Bunlardan ilki Matt Bettinelli-Olpin ve Tyler Gillett (Ready or Not ve Scream VI) tarafından yönetilen Abigail. Filmin fragmanına kadar, Universal Classic Monsters karakterlerinden birinin modern zaman uyarlaması olacağı dışında filmin adı ya da konusu bilinmiyordu. Şimdi ise filmin 1936 yapımı Drakula’nın Kızı filminin yeniden çekimi olduğu ve Drakula ile Abigail adındaki kızına benzersiz bir bakış açısı sunacağı doğrulandı. Film, 50 milyon dolarlık fidye için yeraltı dünyasının en güçlü figürünün kızını kaçıran ve ona göz kulak olmaları gereken bir grup fidyecinin, kızın bir vampir olduğunu ve şimdi kızdırdıkları figürün aslında Drakula olduğunu fark etmemelerine odaklanıyor. Filmin 19 Nisan 2024’te gösterime girmesi planlanıyor.

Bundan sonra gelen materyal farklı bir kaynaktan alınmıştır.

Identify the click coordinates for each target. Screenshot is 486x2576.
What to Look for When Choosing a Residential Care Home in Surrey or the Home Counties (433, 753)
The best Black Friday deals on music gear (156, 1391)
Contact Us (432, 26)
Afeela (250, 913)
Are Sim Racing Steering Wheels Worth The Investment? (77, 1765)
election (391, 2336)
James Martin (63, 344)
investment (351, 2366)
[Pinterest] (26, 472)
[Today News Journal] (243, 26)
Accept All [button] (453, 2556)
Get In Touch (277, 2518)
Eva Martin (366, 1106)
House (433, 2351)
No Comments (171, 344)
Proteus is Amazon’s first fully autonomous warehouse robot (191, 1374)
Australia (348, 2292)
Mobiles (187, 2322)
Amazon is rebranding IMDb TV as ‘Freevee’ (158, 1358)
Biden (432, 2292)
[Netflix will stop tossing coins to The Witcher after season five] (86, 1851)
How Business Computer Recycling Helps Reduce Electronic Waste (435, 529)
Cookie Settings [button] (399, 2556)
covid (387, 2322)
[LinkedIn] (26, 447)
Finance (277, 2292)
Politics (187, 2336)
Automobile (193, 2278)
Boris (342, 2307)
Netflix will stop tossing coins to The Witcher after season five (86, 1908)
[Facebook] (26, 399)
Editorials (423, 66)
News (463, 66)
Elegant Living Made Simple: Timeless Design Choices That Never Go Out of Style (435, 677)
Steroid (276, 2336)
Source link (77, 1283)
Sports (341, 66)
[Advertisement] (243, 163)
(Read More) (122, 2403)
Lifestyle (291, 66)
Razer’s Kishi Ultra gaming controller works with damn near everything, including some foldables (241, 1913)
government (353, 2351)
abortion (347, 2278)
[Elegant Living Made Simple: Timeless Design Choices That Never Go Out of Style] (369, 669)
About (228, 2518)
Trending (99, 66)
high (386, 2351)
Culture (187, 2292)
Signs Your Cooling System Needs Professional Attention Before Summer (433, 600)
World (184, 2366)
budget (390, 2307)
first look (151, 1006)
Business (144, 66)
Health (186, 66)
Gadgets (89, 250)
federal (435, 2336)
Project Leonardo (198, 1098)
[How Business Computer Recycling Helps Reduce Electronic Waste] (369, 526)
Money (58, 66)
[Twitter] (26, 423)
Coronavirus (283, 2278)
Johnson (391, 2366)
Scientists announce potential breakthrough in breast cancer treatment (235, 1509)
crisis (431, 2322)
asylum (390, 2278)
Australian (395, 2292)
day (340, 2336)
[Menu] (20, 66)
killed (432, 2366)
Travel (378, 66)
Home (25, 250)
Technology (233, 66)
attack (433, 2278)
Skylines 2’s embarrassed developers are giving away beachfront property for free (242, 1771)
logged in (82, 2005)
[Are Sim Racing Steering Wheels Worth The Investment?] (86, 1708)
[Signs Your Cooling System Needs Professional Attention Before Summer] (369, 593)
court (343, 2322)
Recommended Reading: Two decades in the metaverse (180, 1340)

25 Ekim 2024’te, tam da Cadılar Bayramı zamanında, Leigh Whannell’in Kurt Adam’ı gösterime girecek. Christopher Abbott dışında filmin oyuncu kadrosunda henüz kimse yer almıyor, ancak filmin vizyona girmesi planlanıyorsa, planlanan vizyon tarihine yetişmesi için bir an önce prodüksiyona girmesi gerekeceğinden haberlerin hızla gelmesini bekliyoruz.

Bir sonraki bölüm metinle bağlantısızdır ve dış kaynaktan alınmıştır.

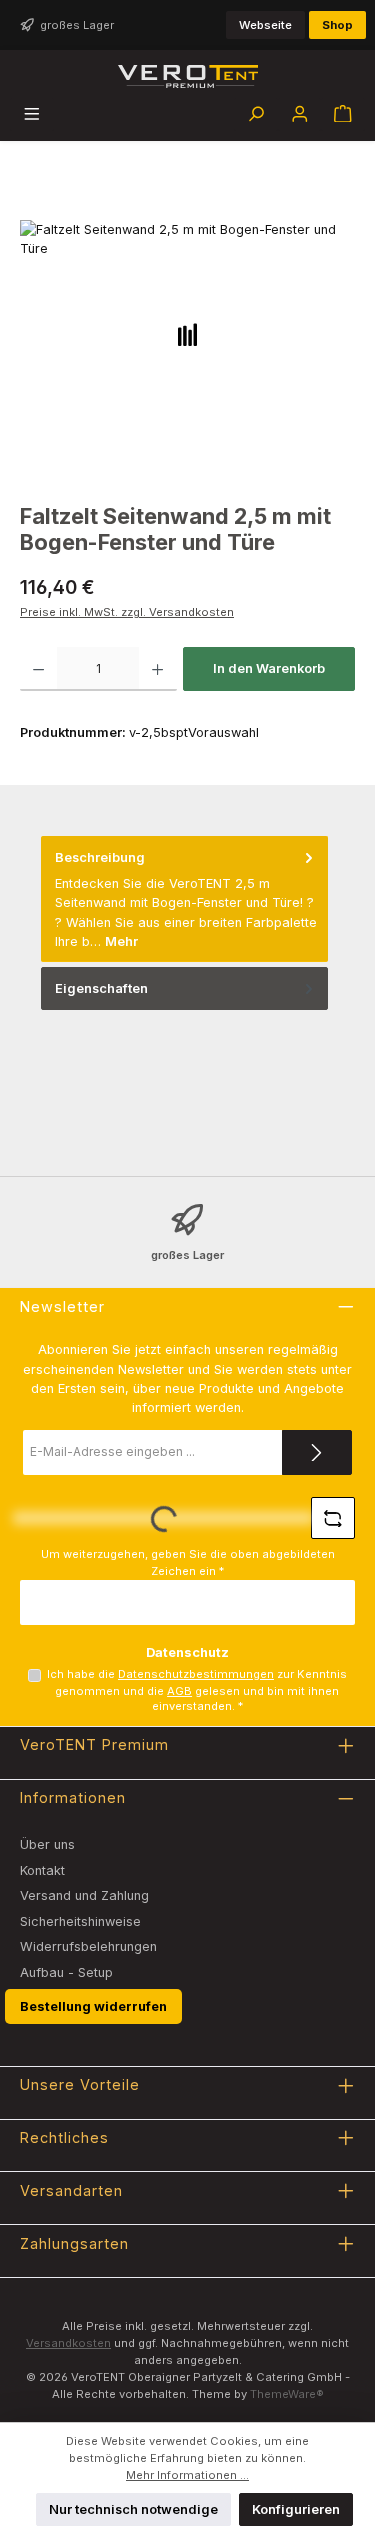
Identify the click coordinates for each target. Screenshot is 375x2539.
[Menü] (32, 114)
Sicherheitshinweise (80, 1921)
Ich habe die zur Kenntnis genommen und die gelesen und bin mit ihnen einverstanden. (197, 1690)
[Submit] (317, 1452)
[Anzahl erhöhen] (157, 669)
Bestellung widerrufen (93, 2006)
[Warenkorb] (343, 114)
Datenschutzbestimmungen (196, 1674)
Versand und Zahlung (84, 1895)
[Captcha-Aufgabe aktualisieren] (333, 1518)
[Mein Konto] (300, 114)
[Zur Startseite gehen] (188, 76)
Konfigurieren (296, 2509)
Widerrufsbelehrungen (88, 1946)
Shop (337, 25)
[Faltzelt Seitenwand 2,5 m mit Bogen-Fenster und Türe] (187, 332)
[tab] (184, 899)
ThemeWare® (287, 2394)
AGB (179, 1691)
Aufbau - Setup (66, 1972)
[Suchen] (256, 114)
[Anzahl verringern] (38, 669)
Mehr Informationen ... (187, 2475)
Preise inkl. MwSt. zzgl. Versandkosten (127, 612)
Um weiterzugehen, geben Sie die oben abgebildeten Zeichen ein (188, 1562)
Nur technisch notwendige (133, 2509)
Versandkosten (68, 2343)
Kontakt (42, 1870)
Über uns (47, 1844)
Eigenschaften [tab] (101, 988)
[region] (187, 355)
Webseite (265, 25)
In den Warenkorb (269, 668)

Noel için yılın kapanış filmi ise Robert Eggers’ın Nosferatu’su. Eggers, 2015 yapımı The Witch ve 2019’da A24 için çektiği gerilim filmi The Lighthouse’un ardından korku sinemasının en önemli isimlerinden biri haline geldi. 2022’de The Northman için Universal Pictures ile işbirliği yaptıktan sonra, şimdi de en ikonik film canavarlarından birini hayata geçirmeye hazırlanıyor. Bu, Universal’ın daha sonra en büyük filmlerinden biri haline getireceği, Bram Stoker’ın 1897 tarihli Dracula romanının gayri resmi bir uyarlaması olan 1922 yapımı Alman sessiz filminin ikinci yeniden çevrimi olacak. Şimdi, taklitçiyi resmiyete taşıyorlar. Bill Skarsgard’ın baş vampiri canlandıracağı filmin yardımcı oyuncu kadrosunda Nicolas Hoult, Lily Rose-Depp, Aaron Taylor-Johnson, Emma Corrin ve Willem Dafoe yer alıyor.

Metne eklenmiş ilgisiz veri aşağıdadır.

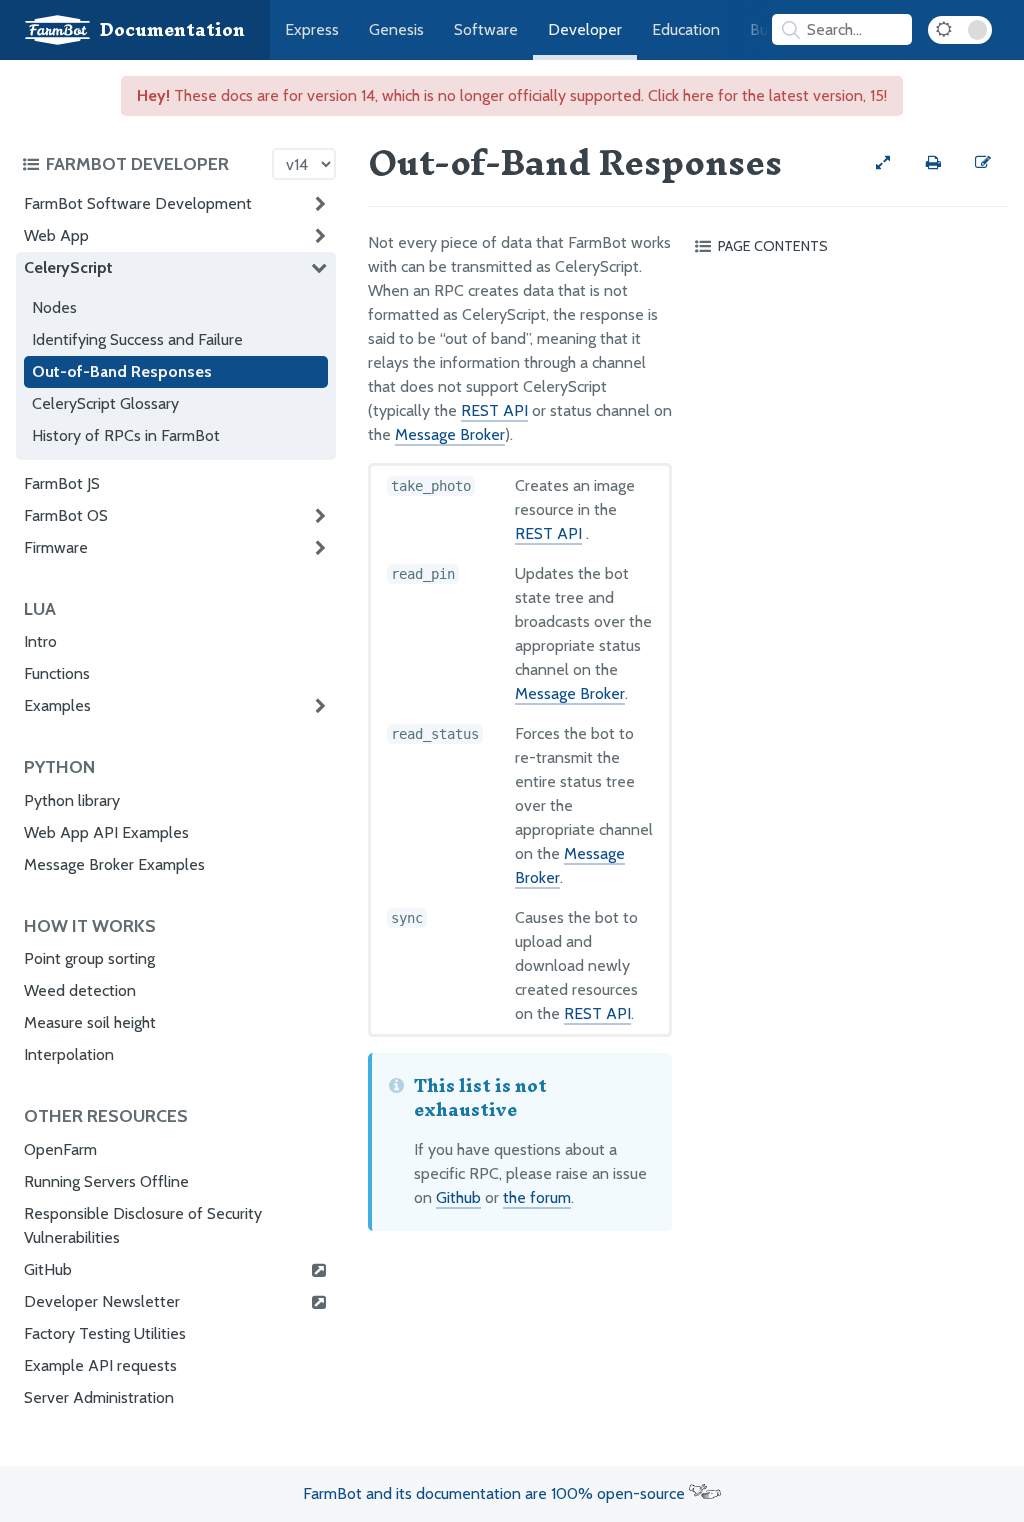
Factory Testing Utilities (105, 1333)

The Dark Universe bir franchise olarak ölmüş olsa da, Universal Pictures için bir marka olarak hala bir değeri var gibi görünüyor. 30 Ocak 2024’te, Orlando, Flordia’daki Universal Resorts’a gelecek olan en yeni tema parkı Epic Universe’ü resmen tanıttılar. Nintendo, Harry Potter ve Ejderhanı Nasıl Eğitirsin temalı alanlara ek olarak, Universal Canavarlarına adanacak bir bölüm de ortaya çıktı. Bu bölümü Universal Monsters olarak adlandırmak yerine Dark Universe olarak adlandırıyorlar. Bunun ileride bu canavarları bu şekilde pazarlayacaklarına ve markalaştıracaklarına dair bir işaret olup olmadığı belli değil ama en azından Karanlık Evren’in bir şekilde yaşayacağı açık.